How the U.S. Appeals Court Ruling Changes the NSA's Approach to Destroying Phone Records

Opposing rulings leave the specifics of the NSA’s surveillance program up in the air.

After spending years gathering phone records through a surveillance program, the National Security Agency (NSA) was forced to destroy the information by a new law. The NSA’s reluctant compliance illustrates the agency’s understanding of the boundaries accompanying its interests and efforts, but conflicting rulings about the initiative make it difficult for the NSA to know how to proceed.

After President Barack Obama signed into law the USA Freedom Act, in June, the practice of gathering American phone records in bulk was outlawed. Under the new law, intelligence agencies will have to go directly to the phone companies for that information. The Wall Street Journal reports that the law granted the NSA time to conclude its data collection program, which was instituted in the wake of the 9/11 attacks.

After considering what should be done with the information, officials decided to destroy it:

The law gave the NSA six months to wind down an existing program that swept up almost all records from phone companies and stored the information—including phone numbers called by individuals and the duration of conversations—on government servers.

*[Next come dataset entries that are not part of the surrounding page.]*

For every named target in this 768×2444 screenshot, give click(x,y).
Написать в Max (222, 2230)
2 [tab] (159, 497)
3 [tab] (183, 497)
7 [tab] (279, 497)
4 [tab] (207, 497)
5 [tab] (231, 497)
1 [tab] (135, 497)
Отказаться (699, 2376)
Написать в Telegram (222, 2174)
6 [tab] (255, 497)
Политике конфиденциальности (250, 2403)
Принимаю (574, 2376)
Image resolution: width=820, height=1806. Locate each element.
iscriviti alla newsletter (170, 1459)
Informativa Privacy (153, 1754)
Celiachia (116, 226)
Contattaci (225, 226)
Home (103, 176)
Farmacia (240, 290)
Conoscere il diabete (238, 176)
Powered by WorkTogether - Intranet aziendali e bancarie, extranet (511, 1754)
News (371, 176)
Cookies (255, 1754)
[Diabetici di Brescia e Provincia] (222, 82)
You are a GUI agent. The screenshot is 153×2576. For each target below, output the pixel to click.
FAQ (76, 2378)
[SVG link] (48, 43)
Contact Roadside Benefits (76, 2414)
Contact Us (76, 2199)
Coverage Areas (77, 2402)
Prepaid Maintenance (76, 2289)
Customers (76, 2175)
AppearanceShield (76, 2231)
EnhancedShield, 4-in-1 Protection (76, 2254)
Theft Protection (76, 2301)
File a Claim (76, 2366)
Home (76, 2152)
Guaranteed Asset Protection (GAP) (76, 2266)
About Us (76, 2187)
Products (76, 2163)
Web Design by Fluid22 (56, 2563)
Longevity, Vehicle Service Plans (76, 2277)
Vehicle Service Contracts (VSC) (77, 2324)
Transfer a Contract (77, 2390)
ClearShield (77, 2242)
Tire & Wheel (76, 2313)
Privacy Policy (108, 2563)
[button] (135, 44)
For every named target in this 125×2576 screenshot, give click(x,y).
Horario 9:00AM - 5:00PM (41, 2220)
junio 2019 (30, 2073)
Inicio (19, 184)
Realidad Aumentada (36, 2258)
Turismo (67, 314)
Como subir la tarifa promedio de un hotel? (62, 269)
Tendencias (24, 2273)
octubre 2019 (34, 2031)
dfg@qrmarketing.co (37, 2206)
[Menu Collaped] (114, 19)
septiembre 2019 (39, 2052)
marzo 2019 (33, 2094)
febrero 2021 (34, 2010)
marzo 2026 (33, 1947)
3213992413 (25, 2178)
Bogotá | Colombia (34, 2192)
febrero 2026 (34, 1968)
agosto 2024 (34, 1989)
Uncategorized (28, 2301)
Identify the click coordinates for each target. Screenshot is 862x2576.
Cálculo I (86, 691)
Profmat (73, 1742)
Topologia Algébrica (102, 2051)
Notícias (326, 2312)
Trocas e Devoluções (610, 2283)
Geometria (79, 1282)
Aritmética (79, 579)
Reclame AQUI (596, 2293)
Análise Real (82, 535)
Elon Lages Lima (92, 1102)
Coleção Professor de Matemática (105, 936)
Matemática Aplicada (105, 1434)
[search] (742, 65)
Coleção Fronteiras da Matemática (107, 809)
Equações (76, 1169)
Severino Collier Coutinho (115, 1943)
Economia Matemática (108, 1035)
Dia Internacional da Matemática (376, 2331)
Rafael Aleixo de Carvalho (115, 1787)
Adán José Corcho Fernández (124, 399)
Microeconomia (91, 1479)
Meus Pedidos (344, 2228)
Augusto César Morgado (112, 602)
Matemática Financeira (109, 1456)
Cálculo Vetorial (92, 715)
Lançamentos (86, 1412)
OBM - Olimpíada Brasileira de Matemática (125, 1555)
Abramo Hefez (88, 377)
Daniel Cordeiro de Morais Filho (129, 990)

White House officials had said they were studying whether they would retain the phone logs collected under that program, but the top intelligence agency said Monday these records would be purged.

Although The Associated Press reported that some NSA officials didn’t believe the program was effective, destroying the data would present a challenge if an attack occurs. The information that’s been collected would enable both the NSA and the FBI to make connections based on years’ worth of research, and having to go through another channel to access it makes intelligence efforts more difficult. This is a potential complication that the agency would have to accept, despite a reluctance to destroy data the NSA obtained legally.

“It's a political choice that they are making, and it shows that at the end of the day they are a law-abiding organization,” Federation of American Scientists writer Steven Aftergood said. “They are not putting their intelligence interests above external control.”

Surprise Appeals

Circumstances changed last week when an appeals court in Washington, D.C., overturned the initial ruling. According to USA Today, judges determined that the plaintiffs had not proved that their data was collected as part of the program:

The three-judge panel ruled that challengers to the telephone records collection failed to prove that their own records were collected. It cited the possibility that "legal constraints, technical challenges, budget limitations or other interests prevented NSA from collecting metadata" from their phone company, Verizon Wireless.

The argument continued this week, with both sides debating whether the program should be allowed to continue through the end of November, Reuters reports:

Henry Whitaker, a lawyer for the Obama administration, told the three-judge panel that Congress clearly intended the collection to continue while the NSA transitions to the new system.

But Alex Abdo, an ACLU lawyer, said the statute explicitly extended the same Patriot Act provisions that the court concluded do not permit bulk collection.

The judges expressed concern that, as Circuit Judge Robert Sack put it, halting the program would "short-circuit" a process already under way.’

This matter appears to be far from resolved, but one thing is certain: Come November, the NSA will only be able to acquire information with a federal court’s authorization.